### Work task
Needed from the data below: all lines that contain the word "back".

### Material for this task
-- Opening Marker --

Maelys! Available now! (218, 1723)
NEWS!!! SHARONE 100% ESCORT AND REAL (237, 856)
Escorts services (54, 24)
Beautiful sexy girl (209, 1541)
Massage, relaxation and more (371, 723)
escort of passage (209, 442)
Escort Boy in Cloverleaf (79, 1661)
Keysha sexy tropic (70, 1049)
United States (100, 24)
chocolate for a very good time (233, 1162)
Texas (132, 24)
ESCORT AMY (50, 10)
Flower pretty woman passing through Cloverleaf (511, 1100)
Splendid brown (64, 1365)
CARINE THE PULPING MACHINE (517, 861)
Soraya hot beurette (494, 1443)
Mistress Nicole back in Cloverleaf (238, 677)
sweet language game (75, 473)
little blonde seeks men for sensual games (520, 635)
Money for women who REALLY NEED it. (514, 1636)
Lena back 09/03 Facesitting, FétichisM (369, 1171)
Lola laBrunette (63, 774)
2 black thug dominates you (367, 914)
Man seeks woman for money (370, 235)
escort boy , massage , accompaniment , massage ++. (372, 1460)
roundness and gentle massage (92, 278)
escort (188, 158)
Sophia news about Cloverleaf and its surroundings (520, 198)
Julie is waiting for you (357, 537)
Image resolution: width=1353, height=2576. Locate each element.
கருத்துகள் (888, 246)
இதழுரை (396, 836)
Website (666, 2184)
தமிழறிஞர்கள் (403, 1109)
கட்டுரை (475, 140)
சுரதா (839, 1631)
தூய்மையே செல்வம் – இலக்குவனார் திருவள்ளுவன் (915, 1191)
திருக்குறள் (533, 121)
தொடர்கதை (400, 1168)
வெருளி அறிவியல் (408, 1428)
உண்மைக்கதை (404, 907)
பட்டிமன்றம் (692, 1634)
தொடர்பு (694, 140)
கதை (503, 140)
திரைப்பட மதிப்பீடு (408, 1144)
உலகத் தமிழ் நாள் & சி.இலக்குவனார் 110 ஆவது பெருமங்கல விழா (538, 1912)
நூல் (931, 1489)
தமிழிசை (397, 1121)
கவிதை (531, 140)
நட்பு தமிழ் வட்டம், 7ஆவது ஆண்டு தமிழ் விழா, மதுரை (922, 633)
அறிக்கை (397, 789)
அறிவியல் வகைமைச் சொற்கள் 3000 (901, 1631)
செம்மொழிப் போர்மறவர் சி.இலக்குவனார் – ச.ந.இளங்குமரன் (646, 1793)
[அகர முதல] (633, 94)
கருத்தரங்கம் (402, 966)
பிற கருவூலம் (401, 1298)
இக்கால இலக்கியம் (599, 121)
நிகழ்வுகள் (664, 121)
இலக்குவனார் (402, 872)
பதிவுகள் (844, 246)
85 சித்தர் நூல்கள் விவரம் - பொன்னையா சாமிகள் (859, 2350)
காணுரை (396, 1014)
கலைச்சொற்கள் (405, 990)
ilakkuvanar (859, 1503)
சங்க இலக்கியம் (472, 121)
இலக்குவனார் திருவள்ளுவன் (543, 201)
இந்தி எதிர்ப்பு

-- Closing Marker --

### Expected output
Mistress Nicole back in Cloverleaf (238, 677)
Lena back 09/03 Facesitting, FétichisM (369, 1171)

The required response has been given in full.